Task prompt
Going through the lines below, tally those that include "agent", and give only the number.

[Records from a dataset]
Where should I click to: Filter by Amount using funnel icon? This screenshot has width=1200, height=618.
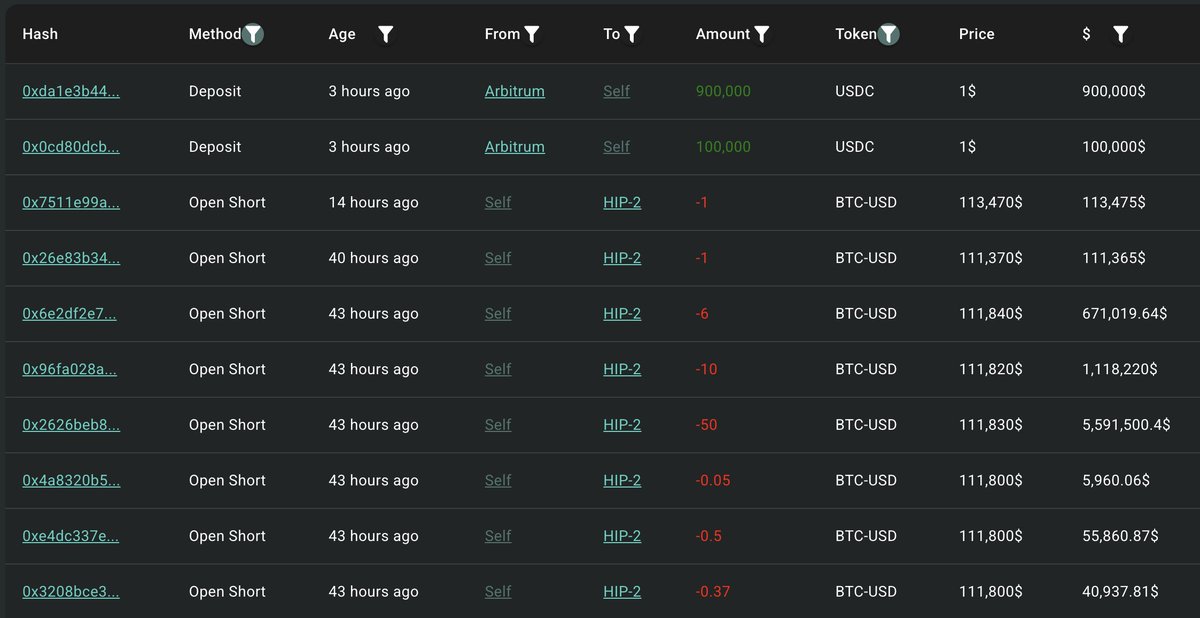762,34
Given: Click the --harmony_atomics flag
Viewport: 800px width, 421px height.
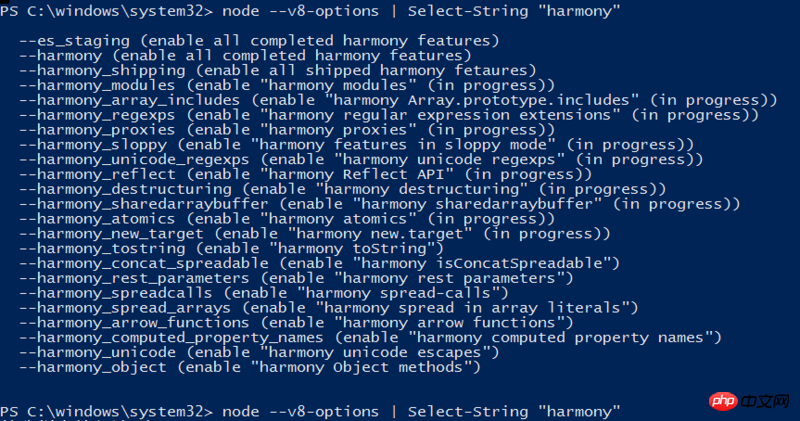Looking at the screenshot, I should tap(97, 218).
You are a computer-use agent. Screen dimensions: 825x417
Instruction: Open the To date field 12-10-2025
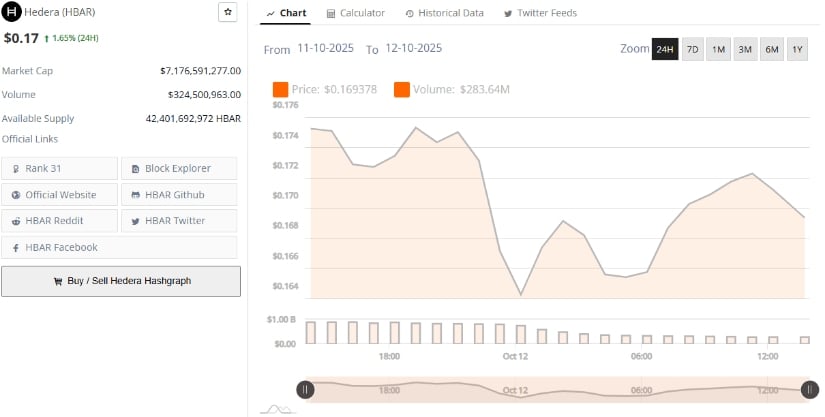click(x=413, y=48)
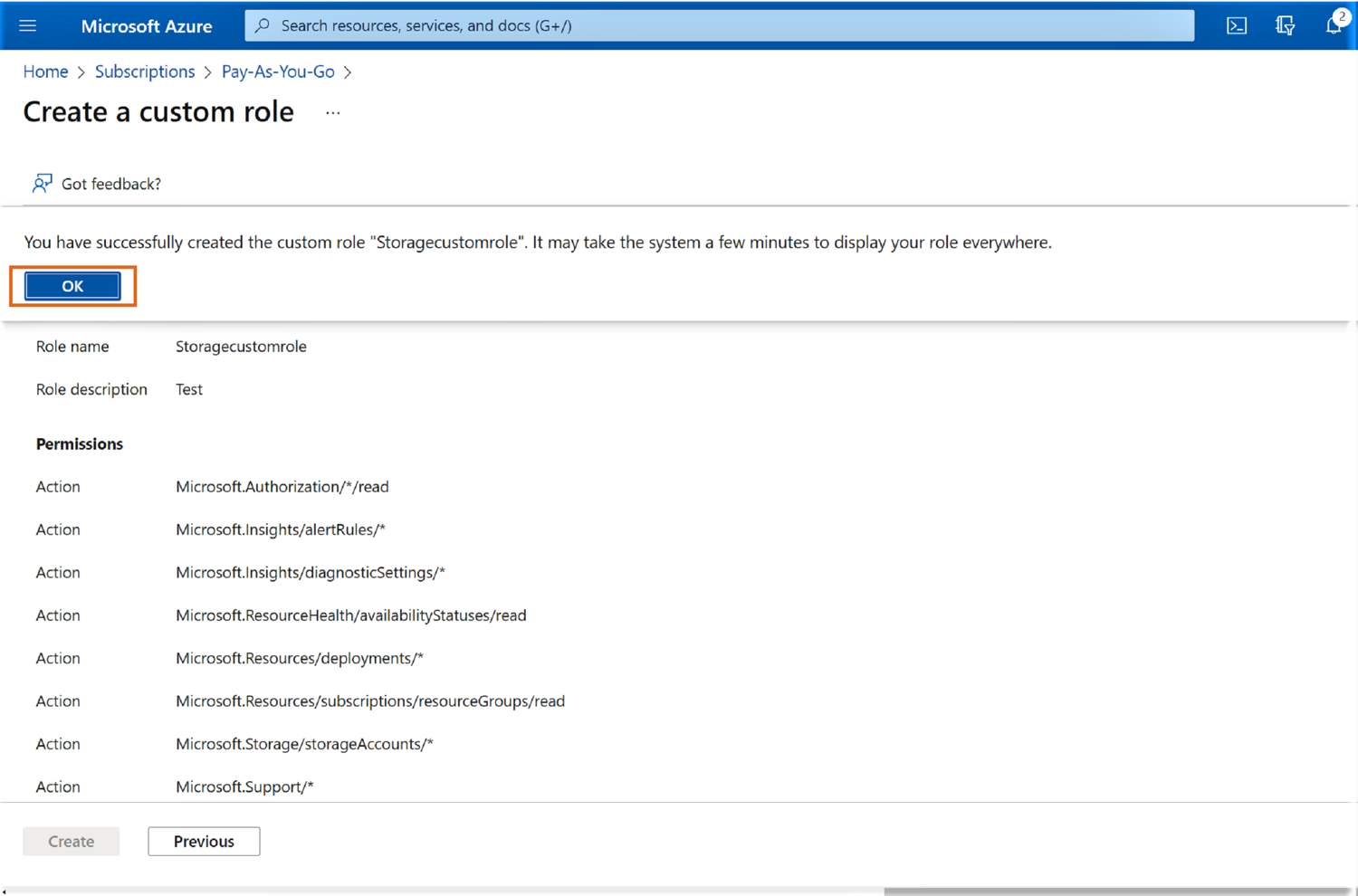Select the Microsoft.Storage/storageAccounts/* permission row
The height and width of the screenshot is (896, 1358).
coord(304,744)
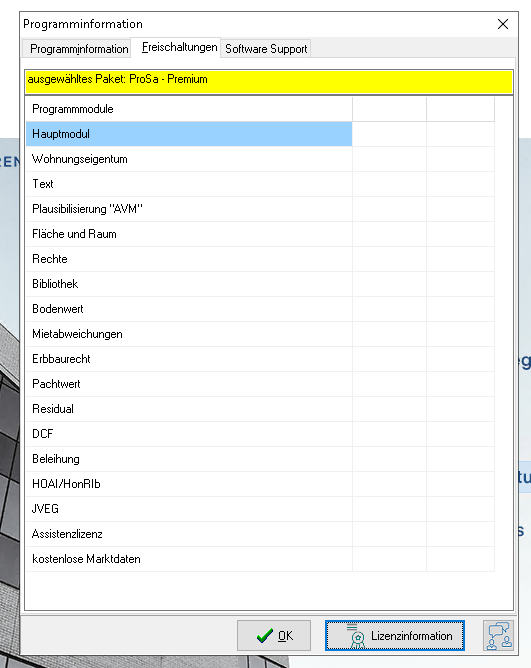Select the Assistenzlizenz row
The image size is (531, 668).
coord(189,534)
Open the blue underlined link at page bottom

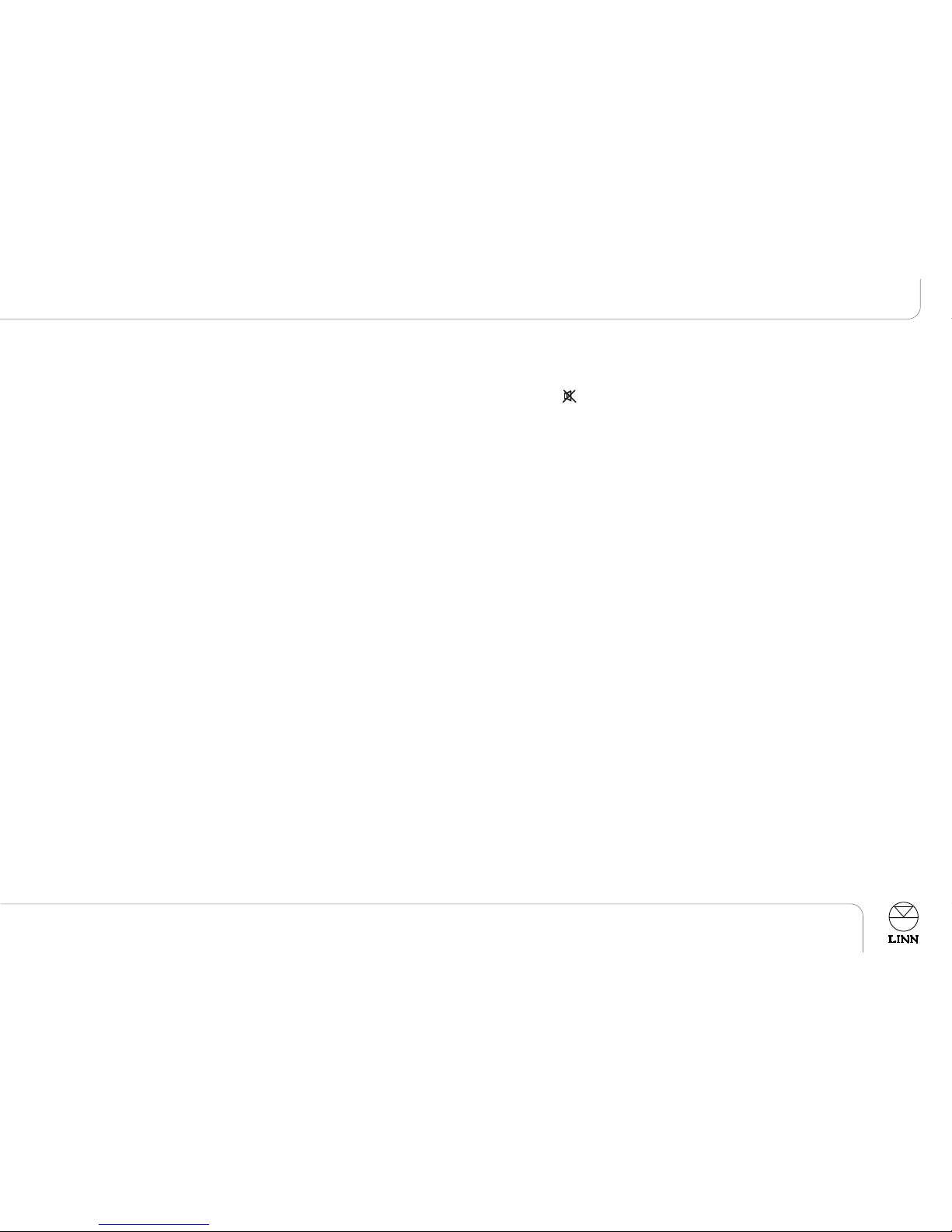155,1224
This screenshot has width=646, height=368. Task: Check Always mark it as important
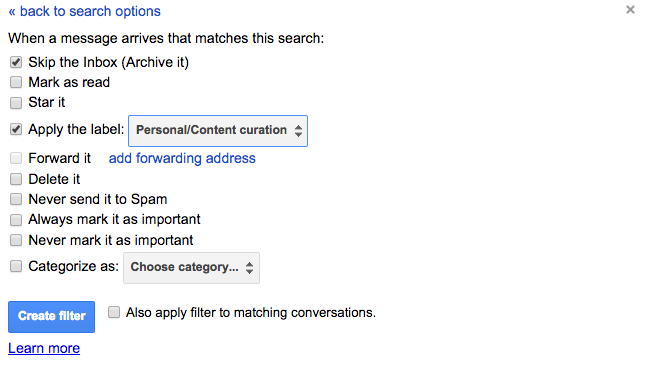tap(16, 220)
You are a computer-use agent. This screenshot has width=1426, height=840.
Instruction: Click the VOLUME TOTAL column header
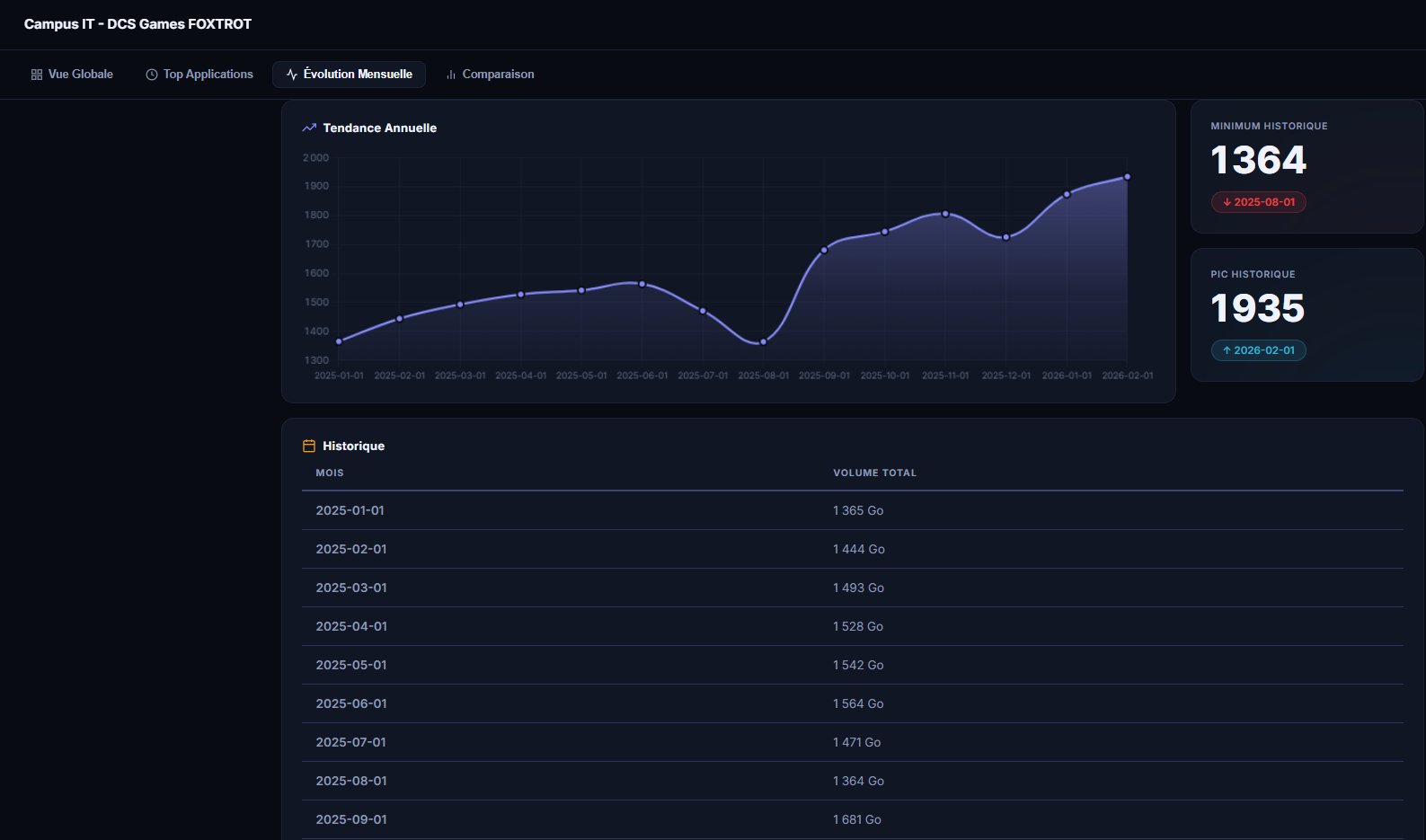(x=874, y=473)
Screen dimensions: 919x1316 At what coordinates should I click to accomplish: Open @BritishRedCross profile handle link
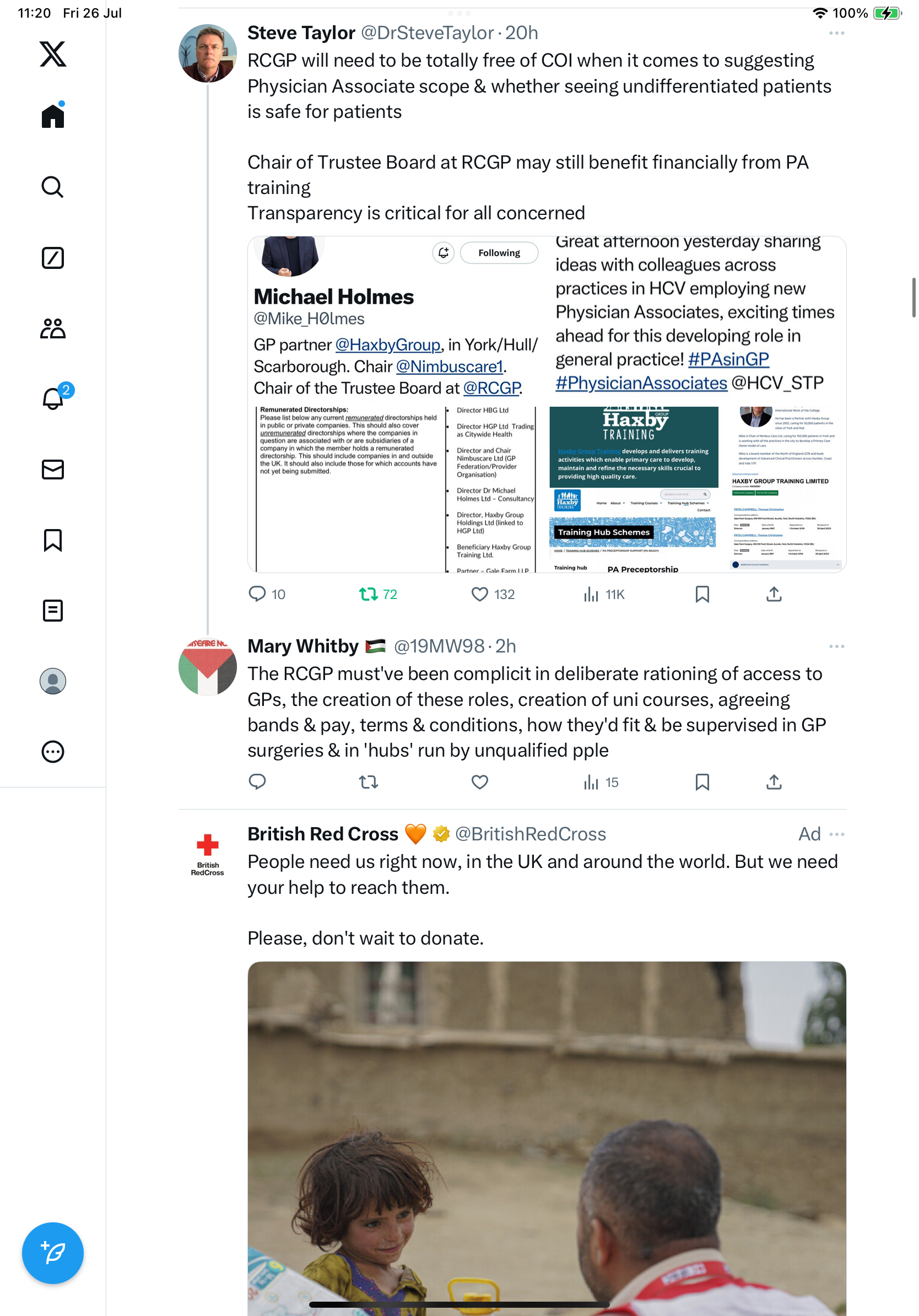click(530, 834)
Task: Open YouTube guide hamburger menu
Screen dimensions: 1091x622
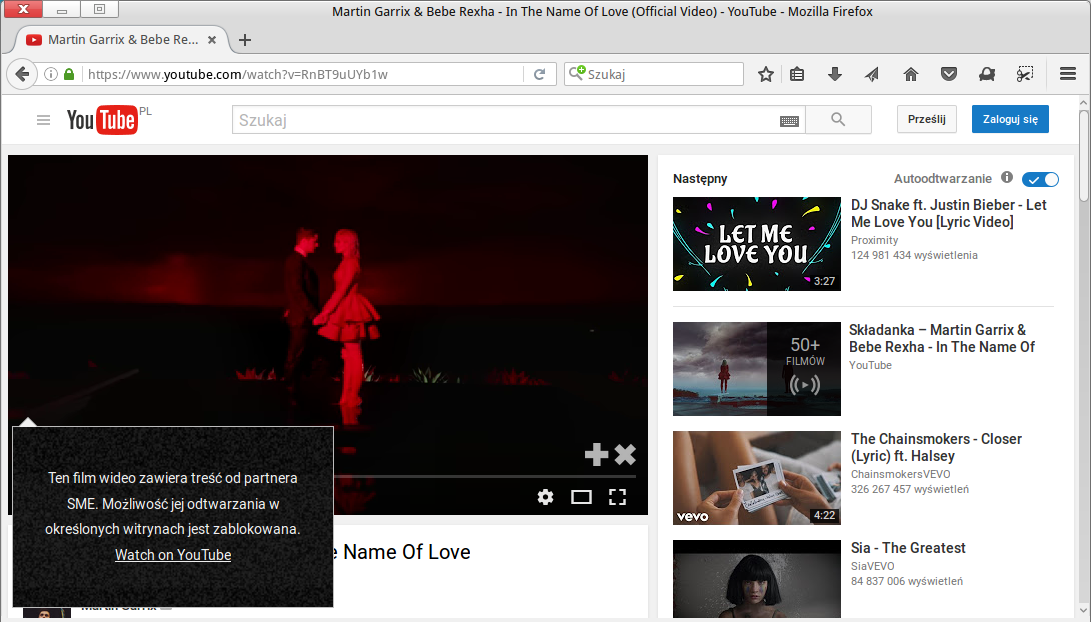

Solution
2